(Beginning of RECORDS FOR THIS EXERCISE)

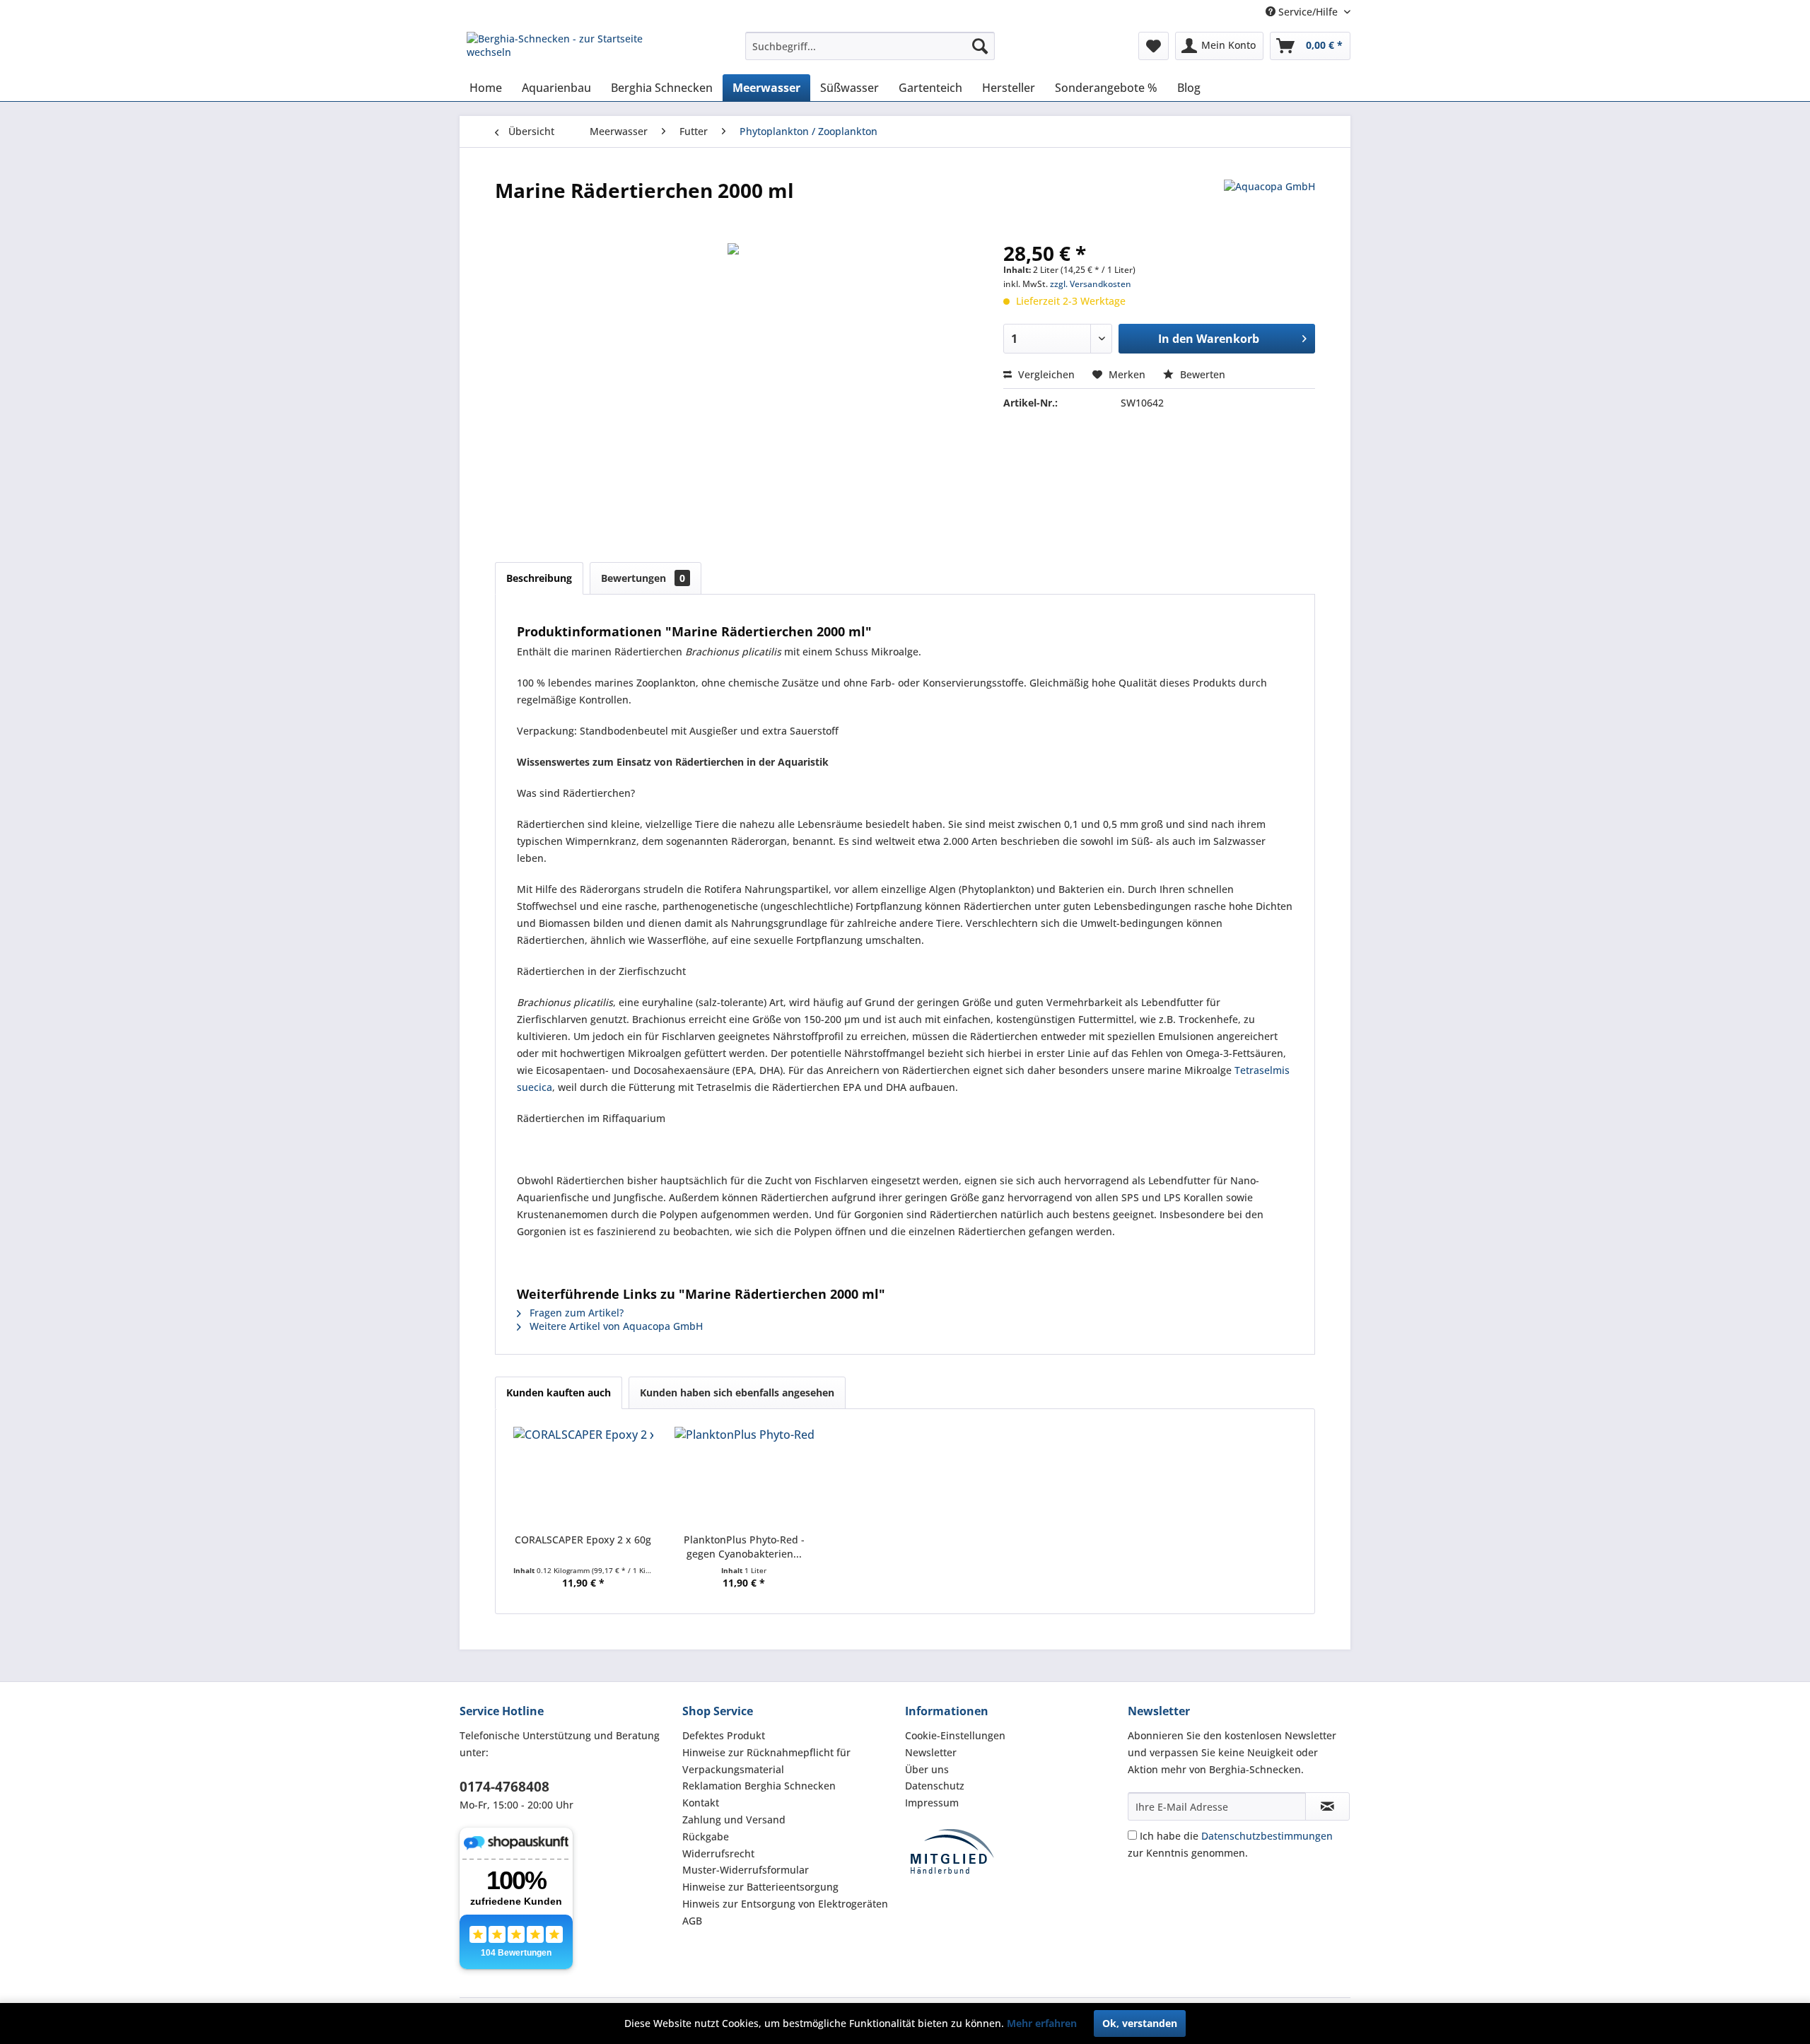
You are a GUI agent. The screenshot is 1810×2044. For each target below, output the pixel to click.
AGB (692, 1920)
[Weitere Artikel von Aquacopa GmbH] (1269, 204)
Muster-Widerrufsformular (745, 1869)
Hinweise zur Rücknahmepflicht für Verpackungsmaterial (766, 1761)
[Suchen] (980, 46)
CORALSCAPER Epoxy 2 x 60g (583, 1539)
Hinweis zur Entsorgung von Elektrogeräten (785, 1903)
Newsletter (931, 1752)
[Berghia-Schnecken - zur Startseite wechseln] (573, 49)
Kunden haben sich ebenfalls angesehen (737, 1392)
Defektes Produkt (723, 1735)
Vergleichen (1045, 374)
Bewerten (1201, 374)
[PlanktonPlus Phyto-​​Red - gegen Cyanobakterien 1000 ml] (744, 1476)
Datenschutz (934, 1785)
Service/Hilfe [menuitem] (1308, 11)
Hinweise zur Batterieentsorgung (760, 1886)
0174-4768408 (504, 1786)
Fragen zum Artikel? (575, 1312)
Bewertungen (643, 578)
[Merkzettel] (1153, 46)
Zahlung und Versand (734, 1819)
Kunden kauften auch (558, 1392)
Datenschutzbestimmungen (1267, 1835)
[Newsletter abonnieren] (1327, 1806)
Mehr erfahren (1042, 2023)
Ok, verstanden (1139, 2023)
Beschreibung (539, 578)
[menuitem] (870, 46)
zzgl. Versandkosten (1090, 284)
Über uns (927, 1769)
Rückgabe (705, 1836)
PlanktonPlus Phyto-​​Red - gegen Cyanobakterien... (744, 1546)
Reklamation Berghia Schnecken (759, 1785)
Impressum (932, 1802)
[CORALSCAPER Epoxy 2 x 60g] (583, 1476)
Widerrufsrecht (718, 1853)
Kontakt (700, 1802)
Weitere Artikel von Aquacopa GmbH (615, 1326)
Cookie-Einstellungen (955, 1735)
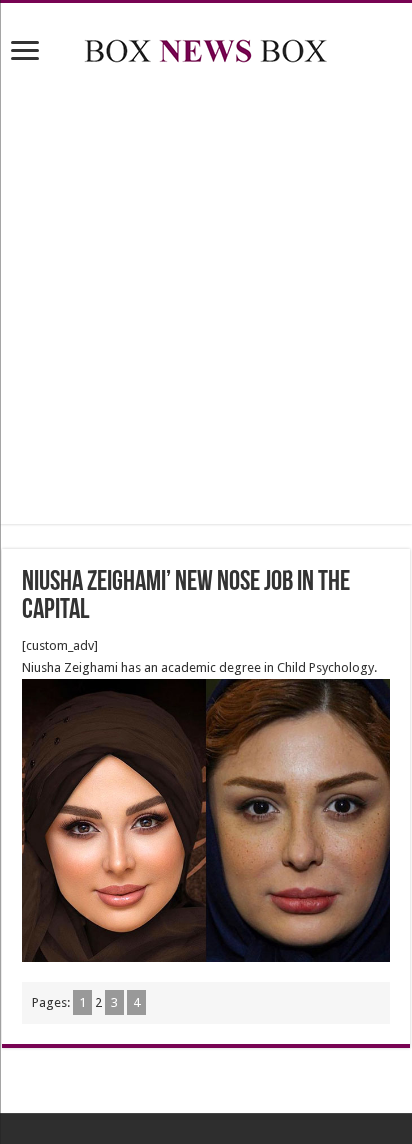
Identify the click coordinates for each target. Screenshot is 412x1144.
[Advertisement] (206, 298)
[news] (206, 47)
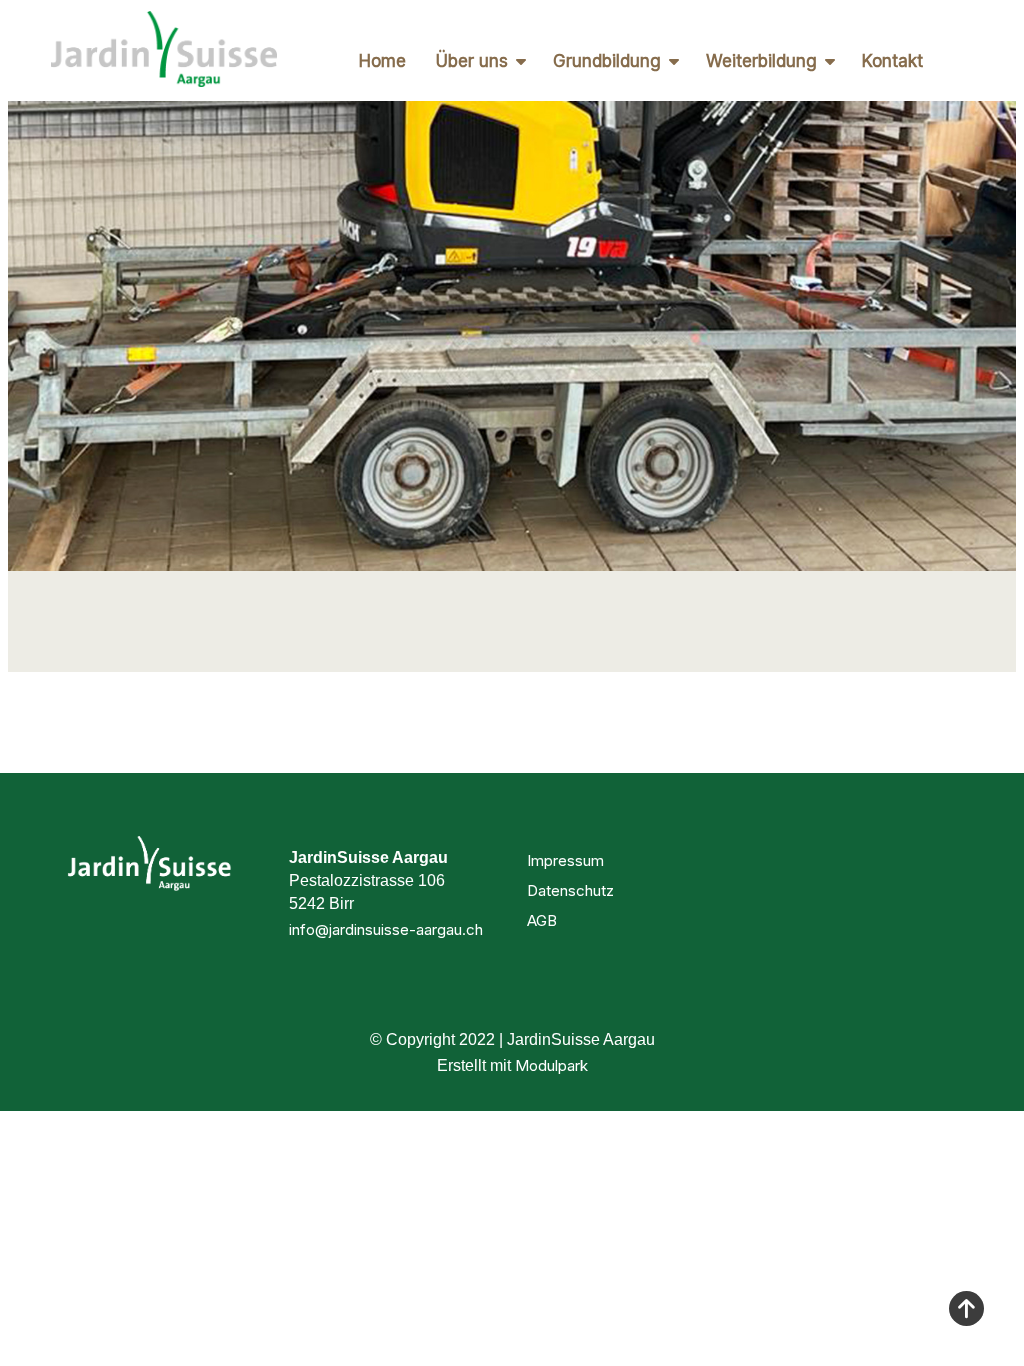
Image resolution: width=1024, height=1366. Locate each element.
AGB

(End of RECORDS FOR THIS EXERCISE)

| WHAT YOU SHOULD DO |
Write every line above out again exactly; pictures do not belong in the copy.

| ANSWER SECTION |
You are a GUI agent. The screenshot is 1810×2044. For each target below, output the pixel to click.
AGB (692, 1920)
[Weitere Artikel von Aquacopa GmbH] (1269, 204)
Muster-Widerrufsformular (745, 1869)
Hinweise zur Rücknahmepflicht für Verpackungsmaterial (766, 1761)
[Suchen] (980, 46)
CORALSCAPER Epoxy 2 x 60g (583, 1539)
Hinweis zur Entsorgung von Elektrogeräten (785, 1903)
Newsletter (931, 1752)
[Berghia-Schnecken - zur Startseite wechseln] (573, 49)
Kunden haben sich ebenfalls angesehen (737, 1392)
Defektes Produkt (723, 1735)
Vergleichen (1045, 374)
Bewerten (1201, 374)
[PlanktonPlus Phyto-​​Red - gegen Cyanobakterien 1000 ml] (744, 1476)
Datenschutz (934, 1785)
Service/Hilfe [menuitem] (1308, 11)
Hinweise zur Batterieentsorgung (760, 1886)
0174-4768408 (504, 1786)
Fragen zum Artikel? (575, 1312)
Bewertungen (643, 578)
[Merkzettel] (1153, 46)
Zahlung und Versand (734, 1819)
Kunden kauften auch (558, 1392)
Datenschutzbestimmungen (1267, 1835)
[Newsletter abonnieren] (1327, 1806)
Mehr erfahren (1042, 2023)
Ok, verstanden (1139, 2023)
Beschreibung (539, 578)
[menuitem] (870, 46)
zzgl. Versandkosten (1090, 284)
Über uns (927, 1769)
Rückgabe (705, 1836)
PlanktonPlus Phyto-​​Red - gegen Cyanobakterien... (744, 1546)
Reklamation Berghia Schnecken (759, 1785)
Impressum (932, 1802)
[CORALSCAPER Epoxy 2 x 60g] (583, 1476)
Widerrufsrecht (718, 1853)
Kontakt (700, 1802)
Weitere Artikel von Aquacopa GmbH (615, 1326)
Cookie-Einstellungen (955, 1735)
Identify the click coordinates for each target. Screenshot is 412x1144.
[Advertisement] (206, 298)
[news] (206, 47)
Image resolution: width=1024, height=1366. Locate each element.
AGB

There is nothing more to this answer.